President Obama hasn't even signed the Matthew Shepard and James Byrd, Jr. Hate Crimes Prevention Act yet, but right-wing activists are already "challenging" it ... or at least their warped version of it.

Here is the Christian Anti-Defamation Commission vowing to defy the legislation:

"The fact the hate bill had to be passed in such an unscrupulous and cynical manner (attaching it to the Defense Authorization Act) reveals the depth of President Obama's commitment to a radical, anti-Christian agenda. He will stop at nothing to undermine the will of the majority of Americans to pay back militant homosexual activists who raised millions of dollars for his campaign and worked to get him elected."

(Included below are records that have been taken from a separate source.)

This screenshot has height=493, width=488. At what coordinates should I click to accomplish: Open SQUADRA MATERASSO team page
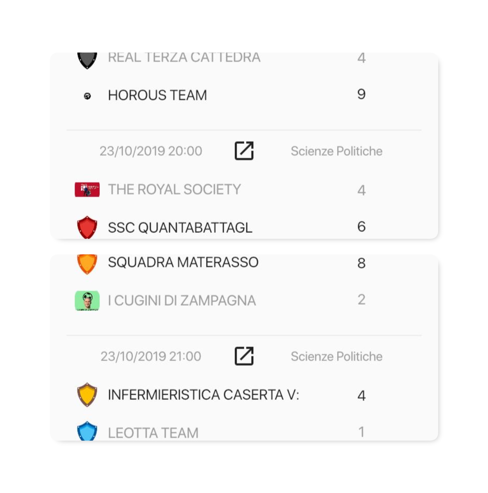[183, 262]
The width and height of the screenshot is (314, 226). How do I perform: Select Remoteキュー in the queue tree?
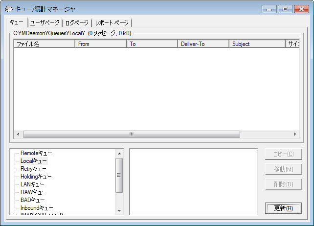click(36, 153)
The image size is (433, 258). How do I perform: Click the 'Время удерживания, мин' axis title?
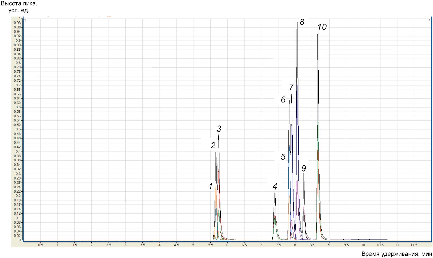[397, 254]
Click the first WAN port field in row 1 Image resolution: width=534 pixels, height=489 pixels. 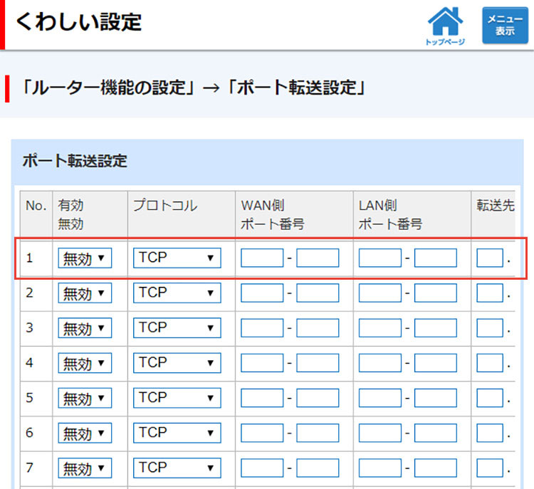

"To sign the bill in the Rose Garden is another slap in the face and shows the level of contempt President Obama has for the majority of Americans who oppose the "homosexualization" of marriage and public education."

"The Christian Anti-Defamation Commission will soon be announcing its plans, along with other leading pro-family groups, to defy, counter and challenge this unconstitutional attack on our religious liberty."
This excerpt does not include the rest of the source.